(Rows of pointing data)
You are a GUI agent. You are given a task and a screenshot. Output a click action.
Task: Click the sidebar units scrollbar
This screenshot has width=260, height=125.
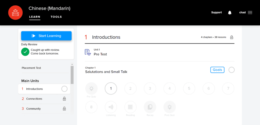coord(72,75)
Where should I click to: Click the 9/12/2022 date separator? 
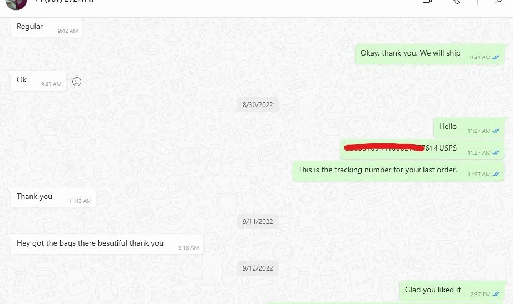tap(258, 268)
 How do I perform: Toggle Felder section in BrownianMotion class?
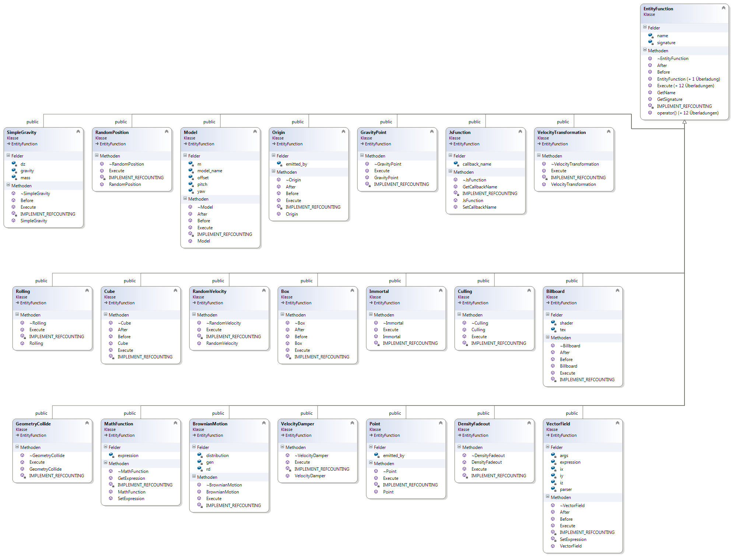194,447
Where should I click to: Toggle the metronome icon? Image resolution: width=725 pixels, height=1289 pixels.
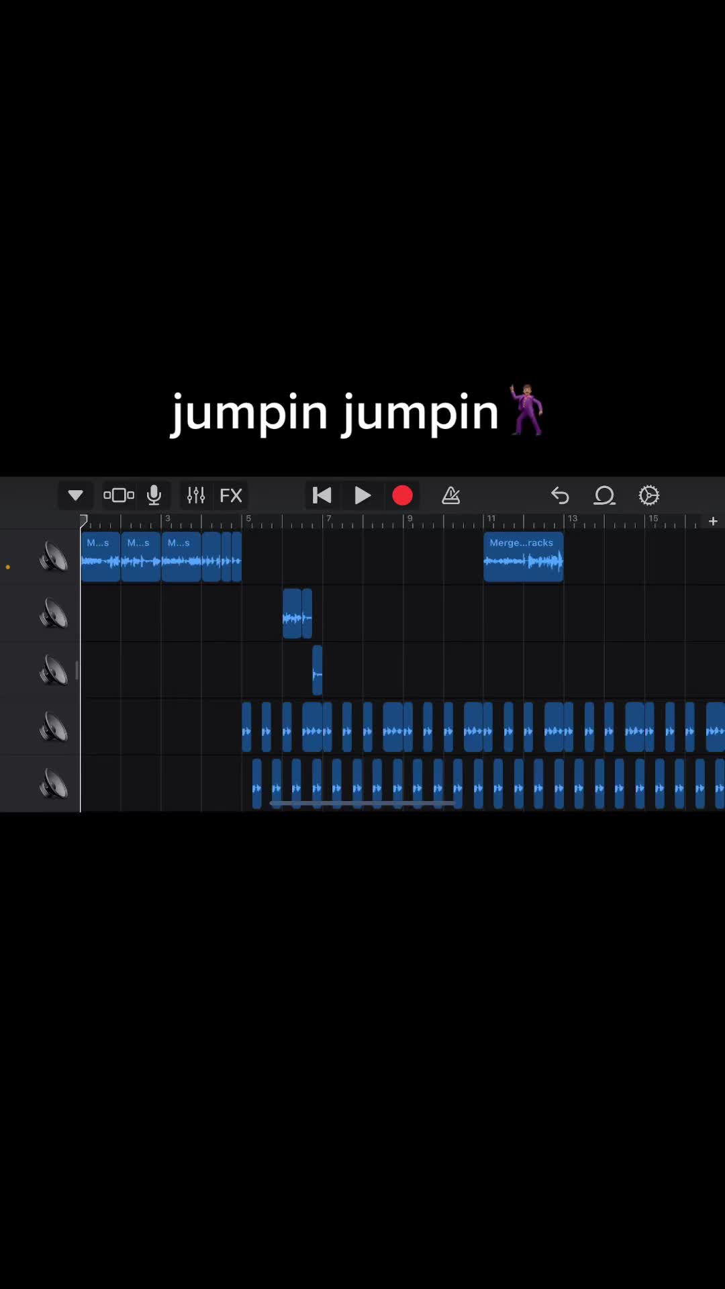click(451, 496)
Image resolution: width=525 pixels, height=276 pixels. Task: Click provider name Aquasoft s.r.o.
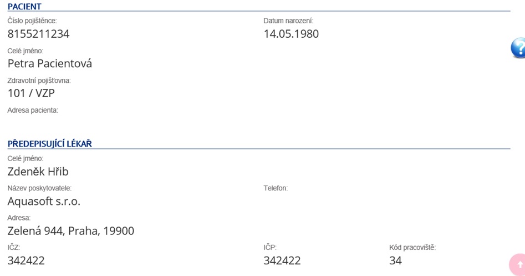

- _Aim of the exercise_: Could you retype all of the lines above word for word, leaving out the pictures?

- _The solution_:
You are a GUI agent. You are given a task and a screenshot. Output a click action.
Task: Click the sidebar units scrollbar
This screenshot has width=260, height=125.
coord(72,75)
Where should I click to: Click the 9/12/2022 date separator? 
tap(258, 268)
 How do I perform: Toggle Felder section in BrownianMotion class?
194,447
Where should I click to: Toggle the metronome icon? Image resolution: width=725 pixels, height=1289 pixels.
click(451, 496)
Image resolution: width=525 pixels, height=276 pixels. Task: Click provider name Aquasoft s.r.o.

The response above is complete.